EXERCISE OBJECTIVE:
Express the lines of the records running from the line containing "invest (265, 346)" through the line containing "glazed [382, 166]", both included, as a JSON list of strings with one string per line and blank lines omitted.

AVAILABLE DATA:
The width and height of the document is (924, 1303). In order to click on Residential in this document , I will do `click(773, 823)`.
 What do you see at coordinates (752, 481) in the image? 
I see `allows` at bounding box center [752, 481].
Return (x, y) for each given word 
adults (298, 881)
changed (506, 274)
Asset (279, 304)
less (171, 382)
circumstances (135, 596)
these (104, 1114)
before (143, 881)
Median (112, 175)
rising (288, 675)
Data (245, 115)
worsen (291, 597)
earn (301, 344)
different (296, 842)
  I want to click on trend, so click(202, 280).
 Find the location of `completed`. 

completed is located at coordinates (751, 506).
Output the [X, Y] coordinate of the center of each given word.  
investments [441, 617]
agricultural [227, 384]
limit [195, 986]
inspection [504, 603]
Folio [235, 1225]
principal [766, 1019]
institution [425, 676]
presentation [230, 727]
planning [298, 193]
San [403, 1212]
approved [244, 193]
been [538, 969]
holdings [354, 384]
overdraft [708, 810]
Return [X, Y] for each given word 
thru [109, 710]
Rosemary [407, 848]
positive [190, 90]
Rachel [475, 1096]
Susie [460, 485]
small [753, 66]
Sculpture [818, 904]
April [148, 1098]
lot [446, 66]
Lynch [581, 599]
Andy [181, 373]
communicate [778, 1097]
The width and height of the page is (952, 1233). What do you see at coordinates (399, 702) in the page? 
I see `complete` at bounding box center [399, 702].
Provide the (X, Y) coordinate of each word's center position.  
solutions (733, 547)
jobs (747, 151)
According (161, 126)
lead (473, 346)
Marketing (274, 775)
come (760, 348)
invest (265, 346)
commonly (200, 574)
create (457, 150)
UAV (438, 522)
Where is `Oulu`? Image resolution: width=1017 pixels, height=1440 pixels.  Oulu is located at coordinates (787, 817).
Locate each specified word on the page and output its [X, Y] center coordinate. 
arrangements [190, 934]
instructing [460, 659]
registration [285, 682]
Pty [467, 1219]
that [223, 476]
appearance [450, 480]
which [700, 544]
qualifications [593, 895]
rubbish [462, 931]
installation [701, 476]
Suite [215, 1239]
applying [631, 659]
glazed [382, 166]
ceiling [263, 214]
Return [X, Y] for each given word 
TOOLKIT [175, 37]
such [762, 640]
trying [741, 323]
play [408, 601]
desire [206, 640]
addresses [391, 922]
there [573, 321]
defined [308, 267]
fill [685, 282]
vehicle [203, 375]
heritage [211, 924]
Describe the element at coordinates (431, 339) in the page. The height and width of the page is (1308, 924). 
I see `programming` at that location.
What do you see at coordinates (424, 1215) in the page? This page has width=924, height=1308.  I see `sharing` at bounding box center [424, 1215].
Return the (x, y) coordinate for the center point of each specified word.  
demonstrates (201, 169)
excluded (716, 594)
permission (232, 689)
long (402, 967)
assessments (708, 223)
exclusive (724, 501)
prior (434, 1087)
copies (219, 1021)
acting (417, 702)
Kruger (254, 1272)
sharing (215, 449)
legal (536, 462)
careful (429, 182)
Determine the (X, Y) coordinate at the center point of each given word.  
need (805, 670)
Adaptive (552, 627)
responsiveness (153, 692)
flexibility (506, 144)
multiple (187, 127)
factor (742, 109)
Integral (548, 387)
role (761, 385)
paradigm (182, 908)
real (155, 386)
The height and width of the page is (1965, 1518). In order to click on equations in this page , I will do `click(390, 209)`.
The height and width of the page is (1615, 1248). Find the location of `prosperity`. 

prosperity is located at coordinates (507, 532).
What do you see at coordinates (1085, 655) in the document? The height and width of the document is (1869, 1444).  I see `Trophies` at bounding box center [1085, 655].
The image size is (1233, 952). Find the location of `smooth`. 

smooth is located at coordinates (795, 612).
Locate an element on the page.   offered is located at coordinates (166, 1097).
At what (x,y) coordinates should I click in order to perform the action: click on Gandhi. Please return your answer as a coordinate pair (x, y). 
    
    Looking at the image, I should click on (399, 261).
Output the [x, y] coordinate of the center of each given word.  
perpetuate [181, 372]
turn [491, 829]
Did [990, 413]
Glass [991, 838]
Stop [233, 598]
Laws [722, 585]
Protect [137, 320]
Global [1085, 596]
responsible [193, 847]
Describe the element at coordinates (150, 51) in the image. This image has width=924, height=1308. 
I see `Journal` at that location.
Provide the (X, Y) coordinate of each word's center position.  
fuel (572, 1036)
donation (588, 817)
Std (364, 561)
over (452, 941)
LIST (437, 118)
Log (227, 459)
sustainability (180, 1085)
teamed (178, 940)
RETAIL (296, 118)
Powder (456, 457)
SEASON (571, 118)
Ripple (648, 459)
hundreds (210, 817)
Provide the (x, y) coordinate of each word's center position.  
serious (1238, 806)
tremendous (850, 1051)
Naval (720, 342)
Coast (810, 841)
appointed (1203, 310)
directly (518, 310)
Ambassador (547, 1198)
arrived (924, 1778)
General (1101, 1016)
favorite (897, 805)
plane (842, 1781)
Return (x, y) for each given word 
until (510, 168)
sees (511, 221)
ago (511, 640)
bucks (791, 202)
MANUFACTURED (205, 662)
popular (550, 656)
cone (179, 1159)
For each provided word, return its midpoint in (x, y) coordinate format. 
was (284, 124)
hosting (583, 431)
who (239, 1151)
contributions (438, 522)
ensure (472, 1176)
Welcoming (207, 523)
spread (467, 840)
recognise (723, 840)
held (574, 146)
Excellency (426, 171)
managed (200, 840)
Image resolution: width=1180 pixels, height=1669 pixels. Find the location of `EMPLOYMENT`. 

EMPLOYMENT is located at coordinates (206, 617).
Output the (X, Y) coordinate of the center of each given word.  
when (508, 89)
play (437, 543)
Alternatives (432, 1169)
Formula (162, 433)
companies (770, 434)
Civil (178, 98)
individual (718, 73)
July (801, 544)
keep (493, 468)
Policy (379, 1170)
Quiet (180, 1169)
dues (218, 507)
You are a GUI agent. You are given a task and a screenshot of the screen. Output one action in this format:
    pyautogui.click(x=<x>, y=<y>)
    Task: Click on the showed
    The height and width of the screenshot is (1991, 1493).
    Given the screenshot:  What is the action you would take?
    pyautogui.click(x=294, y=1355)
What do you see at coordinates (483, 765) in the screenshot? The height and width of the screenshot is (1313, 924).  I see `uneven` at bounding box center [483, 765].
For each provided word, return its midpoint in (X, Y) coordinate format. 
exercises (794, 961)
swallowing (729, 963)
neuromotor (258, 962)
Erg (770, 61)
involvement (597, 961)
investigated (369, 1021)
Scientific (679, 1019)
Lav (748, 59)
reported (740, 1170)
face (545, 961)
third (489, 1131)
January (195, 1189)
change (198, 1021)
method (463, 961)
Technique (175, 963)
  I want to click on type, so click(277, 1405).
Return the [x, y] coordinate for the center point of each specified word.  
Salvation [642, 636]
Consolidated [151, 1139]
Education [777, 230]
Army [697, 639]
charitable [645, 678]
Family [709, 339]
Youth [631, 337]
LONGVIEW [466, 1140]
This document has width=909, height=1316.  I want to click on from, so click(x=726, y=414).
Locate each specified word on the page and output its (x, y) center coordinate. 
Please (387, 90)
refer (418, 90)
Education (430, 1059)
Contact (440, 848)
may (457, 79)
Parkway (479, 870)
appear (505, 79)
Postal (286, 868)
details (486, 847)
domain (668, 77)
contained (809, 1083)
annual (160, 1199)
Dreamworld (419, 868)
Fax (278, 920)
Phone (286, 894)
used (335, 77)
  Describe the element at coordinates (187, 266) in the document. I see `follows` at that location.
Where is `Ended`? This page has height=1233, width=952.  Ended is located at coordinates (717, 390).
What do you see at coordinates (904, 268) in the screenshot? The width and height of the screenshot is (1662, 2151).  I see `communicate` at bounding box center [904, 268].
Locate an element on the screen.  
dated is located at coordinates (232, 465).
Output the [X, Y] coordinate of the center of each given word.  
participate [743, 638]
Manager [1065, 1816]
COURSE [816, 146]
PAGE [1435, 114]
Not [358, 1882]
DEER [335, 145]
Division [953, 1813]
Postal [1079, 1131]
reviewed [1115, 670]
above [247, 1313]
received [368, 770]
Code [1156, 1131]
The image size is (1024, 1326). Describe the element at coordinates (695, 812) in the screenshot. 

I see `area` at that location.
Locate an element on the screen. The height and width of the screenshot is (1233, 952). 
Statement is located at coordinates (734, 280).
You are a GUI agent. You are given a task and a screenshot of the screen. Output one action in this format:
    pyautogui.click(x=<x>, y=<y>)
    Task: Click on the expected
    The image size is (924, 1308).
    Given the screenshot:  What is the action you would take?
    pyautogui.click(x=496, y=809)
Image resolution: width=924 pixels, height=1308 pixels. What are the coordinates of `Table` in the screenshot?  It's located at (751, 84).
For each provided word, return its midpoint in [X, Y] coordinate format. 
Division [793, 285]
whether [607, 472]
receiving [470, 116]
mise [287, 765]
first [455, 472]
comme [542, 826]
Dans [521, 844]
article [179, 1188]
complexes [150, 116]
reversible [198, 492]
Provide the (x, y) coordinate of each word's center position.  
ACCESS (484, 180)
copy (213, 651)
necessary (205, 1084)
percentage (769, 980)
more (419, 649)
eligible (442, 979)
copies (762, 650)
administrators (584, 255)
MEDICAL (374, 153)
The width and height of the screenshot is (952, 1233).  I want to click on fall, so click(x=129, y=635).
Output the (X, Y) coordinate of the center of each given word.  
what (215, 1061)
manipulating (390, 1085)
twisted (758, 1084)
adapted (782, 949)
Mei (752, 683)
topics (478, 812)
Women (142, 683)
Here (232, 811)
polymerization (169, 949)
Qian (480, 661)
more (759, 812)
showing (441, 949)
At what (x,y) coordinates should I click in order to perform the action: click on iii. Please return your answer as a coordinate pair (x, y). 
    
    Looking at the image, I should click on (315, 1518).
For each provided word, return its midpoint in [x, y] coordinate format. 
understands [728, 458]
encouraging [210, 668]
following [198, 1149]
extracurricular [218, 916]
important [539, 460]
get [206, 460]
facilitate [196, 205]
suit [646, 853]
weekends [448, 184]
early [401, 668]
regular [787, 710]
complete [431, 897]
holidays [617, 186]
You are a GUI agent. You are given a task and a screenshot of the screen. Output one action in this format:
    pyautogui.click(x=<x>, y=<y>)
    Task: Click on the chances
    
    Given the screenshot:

COMPLETED TASK:
[
  "invest (265, 346)",
  "commonly (200, 574)",
  "create (457, 150)",
  "UAV (438, 522)",
  "Where is `Oulu`? Image resolution: width=1017 pixels, height=1440 pixels.  Oulu is located at coordinates (787, 817).",
  "Locate each specified word on the page and output its [X, Y] center coordinate. ",
  "arrangements [190, 934]",
  "instructing [460, 659]",
  "registration [285, 682]",
  "Pty [467, 1219]",
  "that [223, 476]",
  "appearance [450, 480]",
  "which [700, 544]",
  "qualifications [593, 895]",
  "rubbish [462, 931]",
  "installation [701, 476]",
  "Suite [215, 1239]",
  "applying [631, 659]",
  "glazed [382, 166]"
]